Ao contrário do ano passado, em que li livros maravilhosos e em grande quantidade, este ano está sendo meio magro, tanto quali quanto quantitativamente. Até agora só concluí um, Um Drink Antes da Guerra, do Dennis Lehane; um livro correto, com boas doses de sarcasmo dos protagonistas, mas uma trama sem grandes inovações, sem algo que apaixone. Do Lehane eu já li um que é milhões de vezes melhor, Sobre Meninos e Lobos.

No momento estou lendo A Intimação, do John Grisham. Estou ciente que esse gênero suspenses de tribunal não é famoso por sua literatura de alta qualidade, mas devo dizer que esse espécime que tenho em mãos no momento é pior do que a média. Assim como Um Drink Antes da Guerra, não há nada apaixonante nele, nada que me faça ter vontade de não largá-lo. Já li Grishams bem melhores.

Além desses dois, outro livro que comecei neste ano foi As Crônicas de Nárnia, o clássico do C. S. Lewis. A 1ª história até que foi legal, mas a 2ª (que originou o 1º filme - ao qual não assisti) foi bem enfadonha, e a 3ª também vinha no mesmo ritmo quando a interrompi. Vou acabar retornando, só não sei quando.
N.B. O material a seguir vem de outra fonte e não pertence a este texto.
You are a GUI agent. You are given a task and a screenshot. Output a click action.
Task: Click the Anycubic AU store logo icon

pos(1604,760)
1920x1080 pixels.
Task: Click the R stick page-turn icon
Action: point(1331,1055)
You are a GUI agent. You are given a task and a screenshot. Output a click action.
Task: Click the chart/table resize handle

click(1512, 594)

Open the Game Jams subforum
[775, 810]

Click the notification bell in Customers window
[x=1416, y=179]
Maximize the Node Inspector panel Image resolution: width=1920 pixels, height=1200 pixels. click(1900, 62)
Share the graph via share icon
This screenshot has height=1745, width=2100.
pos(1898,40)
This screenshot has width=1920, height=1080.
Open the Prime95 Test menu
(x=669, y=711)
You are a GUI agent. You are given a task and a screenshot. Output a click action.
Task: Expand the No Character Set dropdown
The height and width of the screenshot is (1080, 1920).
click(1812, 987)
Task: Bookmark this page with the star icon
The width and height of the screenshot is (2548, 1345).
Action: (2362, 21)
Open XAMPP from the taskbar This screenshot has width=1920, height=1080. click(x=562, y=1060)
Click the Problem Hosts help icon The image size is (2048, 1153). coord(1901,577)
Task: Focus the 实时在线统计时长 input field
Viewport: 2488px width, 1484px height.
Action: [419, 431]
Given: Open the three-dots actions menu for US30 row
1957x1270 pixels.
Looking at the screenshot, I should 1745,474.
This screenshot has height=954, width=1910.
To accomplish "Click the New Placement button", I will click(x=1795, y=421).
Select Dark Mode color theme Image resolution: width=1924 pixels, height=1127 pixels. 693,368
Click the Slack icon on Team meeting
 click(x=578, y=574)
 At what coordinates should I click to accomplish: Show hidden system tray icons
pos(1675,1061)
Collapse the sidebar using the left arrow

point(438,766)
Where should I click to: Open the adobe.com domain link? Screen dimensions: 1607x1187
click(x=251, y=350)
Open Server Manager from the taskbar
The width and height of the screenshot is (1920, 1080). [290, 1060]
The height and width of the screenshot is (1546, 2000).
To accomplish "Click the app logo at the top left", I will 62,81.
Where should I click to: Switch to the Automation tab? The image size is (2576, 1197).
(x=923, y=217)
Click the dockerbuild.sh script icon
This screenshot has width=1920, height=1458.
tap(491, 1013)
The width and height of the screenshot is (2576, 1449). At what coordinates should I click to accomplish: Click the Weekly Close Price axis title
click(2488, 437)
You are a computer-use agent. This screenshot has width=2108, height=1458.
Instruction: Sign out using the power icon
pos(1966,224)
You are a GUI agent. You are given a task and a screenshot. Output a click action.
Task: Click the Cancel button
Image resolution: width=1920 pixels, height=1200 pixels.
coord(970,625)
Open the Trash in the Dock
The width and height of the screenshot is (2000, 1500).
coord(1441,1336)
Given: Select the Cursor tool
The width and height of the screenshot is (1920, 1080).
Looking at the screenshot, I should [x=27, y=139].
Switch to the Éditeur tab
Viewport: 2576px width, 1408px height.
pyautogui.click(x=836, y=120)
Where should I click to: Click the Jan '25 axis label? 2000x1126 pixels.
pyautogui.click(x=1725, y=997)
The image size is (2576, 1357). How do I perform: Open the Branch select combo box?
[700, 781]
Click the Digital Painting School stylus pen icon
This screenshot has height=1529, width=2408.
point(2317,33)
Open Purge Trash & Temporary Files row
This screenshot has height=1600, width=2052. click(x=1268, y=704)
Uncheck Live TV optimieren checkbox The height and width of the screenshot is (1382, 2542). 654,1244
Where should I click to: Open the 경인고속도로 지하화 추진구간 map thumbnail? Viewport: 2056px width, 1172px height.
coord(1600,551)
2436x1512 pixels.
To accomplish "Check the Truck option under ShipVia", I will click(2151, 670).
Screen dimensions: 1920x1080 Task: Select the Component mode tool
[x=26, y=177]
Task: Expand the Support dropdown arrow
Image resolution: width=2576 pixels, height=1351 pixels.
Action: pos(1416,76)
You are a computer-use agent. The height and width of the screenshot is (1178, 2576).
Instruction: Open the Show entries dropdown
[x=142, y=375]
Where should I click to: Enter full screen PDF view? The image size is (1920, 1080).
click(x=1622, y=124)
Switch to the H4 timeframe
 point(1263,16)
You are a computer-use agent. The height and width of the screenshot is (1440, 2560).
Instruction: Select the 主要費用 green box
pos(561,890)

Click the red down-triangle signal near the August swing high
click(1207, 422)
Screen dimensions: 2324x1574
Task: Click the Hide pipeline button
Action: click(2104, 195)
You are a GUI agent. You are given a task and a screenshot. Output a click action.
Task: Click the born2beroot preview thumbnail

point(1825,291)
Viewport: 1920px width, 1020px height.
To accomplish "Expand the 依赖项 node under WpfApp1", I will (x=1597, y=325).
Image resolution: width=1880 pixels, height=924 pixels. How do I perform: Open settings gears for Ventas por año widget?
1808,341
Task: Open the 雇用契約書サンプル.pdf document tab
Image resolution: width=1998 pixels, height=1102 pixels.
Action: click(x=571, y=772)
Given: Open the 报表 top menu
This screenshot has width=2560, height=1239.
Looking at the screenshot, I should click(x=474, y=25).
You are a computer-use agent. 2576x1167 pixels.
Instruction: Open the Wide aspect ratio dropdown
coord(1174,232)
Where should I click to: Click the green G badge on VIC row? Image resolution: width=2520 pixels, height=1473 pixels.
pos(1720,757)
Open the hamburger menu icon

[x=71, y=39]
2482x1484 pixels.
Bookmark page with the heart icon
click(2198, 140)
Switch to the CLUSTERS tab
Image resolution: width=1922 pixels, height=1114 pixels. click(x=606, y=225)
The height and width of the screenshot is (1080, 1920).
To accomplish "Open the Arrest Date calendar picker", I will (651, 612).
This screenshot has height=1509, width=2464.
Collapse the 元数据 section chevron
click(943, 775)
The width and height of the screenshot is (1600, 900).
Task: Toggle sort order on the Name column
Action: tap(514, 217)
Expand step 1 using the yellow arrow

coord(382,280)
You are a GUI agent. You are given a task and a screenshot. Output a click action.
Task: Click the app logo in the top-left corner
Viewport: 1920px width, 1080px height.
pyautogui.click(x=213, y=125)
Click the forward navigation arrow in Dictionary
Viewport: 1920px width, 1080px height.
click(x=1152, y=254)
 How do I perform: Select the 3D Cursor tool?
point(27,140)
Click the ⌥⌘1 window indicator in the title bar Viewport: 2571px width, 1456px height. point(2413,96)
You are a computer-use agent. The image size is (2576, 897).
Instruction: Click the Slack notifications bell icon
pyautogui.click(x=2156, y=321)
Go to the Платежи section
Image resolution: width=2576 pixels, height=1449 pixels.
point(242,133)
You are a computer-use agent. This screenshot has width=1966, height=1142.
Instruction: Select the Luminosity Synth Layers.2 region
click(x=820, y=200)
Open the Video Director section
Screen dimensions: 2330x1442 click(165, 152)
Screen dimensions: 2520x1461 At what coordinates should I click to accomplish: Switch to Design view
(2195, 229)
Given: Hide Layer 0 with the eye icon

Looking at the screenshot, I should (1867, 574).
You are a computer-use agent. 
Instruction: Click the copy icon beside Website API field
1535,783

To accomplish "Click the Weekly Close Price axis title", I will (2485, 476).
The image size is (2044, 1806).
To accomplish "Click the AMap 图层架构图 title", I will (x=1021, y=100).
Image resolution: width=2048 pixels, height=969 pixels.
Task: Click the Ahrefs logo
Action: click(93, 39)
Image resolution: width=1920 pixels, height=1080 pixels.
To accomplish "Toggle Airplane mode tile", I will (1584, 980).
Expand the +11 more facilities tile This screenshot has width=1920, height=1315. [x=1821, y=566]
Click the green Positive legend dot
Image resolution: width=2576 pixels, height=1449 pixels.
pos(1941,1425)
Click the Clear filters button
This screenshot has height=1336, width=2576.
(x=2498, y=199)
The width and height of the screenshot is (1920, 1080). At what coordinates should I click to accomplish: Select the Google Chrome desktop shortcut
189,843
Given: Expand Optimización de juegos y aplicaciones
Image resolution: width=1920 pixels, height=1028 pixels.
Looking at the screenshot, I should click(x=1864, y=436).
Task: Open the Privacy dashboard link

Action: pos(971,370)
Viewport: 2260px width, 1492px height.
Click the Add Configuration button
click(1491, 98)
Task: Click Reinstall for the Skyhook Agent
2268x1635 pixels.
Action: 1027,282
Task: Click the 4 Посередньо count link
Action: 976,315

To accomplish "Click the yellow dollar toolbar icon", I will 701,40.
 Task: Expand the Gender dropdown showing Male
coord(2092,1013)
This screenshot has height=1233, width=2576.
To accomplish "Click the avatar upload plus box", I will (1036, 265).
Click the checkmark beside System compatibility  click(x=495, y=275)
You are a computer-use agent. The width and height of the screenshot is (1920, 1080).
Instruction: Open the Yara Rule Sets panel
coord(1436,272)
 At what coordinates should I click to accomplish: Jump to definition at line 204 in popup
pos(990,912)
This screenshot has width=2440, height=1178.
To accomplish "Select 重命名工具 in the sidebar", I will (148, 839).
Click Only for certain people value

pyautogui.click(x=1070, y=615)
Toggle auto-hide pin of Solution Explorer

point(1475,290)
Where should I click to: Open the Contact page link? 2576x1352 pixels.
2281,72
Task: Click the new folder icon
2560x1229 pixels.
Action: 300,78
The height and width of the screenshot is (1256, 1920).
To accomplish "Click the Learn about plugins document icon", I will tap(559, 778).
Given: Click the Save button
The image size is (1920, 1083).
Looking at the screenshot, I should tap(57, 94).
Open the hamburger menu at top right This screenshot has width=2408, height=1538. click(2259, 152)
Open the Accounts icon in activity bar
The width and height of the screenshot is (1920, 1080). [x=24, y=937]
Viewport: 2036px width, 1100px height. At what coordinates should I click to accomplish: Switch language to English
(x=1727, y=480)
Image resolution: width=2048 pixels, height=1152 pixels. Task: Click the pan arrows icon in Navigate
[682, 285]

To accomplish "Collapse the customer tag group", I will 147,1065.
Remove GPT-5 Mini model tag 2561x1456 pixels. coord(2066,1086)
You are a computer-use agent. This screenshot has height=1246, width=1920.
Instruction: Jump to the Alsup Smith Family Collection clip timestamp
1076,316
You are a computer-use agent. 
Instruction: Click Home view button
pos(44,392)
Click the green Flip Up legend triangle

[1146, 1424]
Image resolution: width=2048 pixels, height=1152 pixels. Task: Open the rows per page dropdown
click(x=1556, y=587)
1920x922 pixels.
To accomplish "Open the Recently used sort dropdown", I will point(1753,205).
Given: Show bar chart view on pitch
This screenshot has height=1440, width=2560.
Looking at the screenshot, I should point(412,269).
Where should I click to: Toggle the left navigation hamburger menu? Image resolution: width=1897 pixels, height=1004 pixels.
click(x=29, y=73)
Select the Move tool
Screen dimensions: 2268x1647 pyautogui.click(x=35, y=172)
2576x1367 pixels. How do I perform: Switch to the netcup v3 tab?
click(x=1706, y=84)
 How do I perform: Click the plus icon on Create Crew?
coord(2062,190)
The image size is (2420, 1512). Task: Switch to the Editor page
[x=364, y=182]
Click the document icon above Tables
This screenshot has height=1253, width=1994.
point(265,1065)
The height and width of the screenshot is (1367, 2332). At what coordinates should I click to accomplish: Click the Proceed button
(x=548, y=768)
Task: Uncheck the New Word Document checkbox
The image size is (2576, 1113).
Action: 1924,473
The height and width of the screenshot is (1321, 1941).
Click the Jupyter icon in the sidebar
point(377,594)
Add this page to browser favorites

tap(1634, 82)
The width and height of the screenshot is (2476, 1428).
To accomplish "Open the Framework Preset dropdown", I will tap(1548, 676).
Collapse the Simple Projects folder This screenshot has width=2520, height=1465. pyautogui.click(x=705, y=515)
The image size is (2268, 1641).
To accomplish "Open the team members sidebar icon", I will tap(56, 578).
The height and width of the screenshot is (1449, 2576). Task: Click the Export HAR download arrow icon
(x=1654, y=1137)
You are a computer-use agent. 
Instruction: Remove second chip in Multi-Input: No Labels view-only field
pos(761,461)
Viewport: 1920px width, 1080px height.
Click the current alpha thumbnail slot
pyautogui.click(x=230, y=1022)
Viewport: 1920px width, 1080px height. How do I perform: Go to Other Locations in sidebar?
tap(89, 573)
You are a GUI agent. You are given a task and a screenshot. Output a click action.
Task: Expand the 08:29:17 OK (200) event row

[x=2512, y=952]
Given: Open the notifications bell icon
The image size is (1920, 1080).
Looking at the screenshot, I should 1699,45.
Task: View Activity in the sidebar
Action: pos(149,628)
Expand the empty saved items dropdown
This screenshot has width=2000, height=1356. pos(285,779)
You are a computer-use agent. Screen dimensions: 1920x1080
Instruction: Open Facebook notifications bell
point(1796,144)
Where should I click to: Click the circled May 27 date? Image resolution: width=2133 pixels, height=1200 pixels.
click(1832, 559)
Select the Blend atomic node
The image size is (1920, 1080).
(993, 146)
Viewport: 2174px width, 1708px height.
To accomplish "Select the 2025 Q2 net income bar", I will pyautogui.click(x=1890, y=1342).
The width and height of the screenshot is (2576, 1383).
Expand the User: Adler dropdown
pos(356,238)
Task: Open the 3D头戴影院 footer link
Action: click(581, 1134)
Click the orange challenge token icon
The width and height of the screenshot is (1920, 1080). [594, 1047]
Ao terminar A Intimação vou procurar na biblioteca um texto que seja reconhecidamente bom, para que meu 2008 enfim seja iluminado pela literatura.

Passando o chapéu

Ei, leitor. Você que se diverte, sofre, ri, chora, se emociona, se revolta, enfim, você que me acompanha há muito tempo, que tal colaborar com o autor desses mal-traçados pixels e me dar algo da minha lista de desejos?

A casa penhorada agradece.

Viciado

sábado, 2 de fevereiro de 2008

Apesar de ter passado quase uma semana sem postar aqui não fiquei longe da internet. Aliás, fiquei muito tempo por aqui. Depois que o computador voltou fiquei ainda mais viciado em navegar por esses mares virtuais. Minha esposa já está reclamando do excesso de tempo que tenho passado em frente a este computador.

Óbvio ululante

Depois de tanto reclamar do Natal creio que não preciso dizer que odeio também o Carnaval. Mas mesmo assim eu digo: ODEIO O CARNAVAL!

Bem, na verdade não odeio tanto assim: trata-se de um belo feriado prolongado, quatro dias para ficar em casa curtindo os moleques, vendo muita televisão e navegando no mar da internet.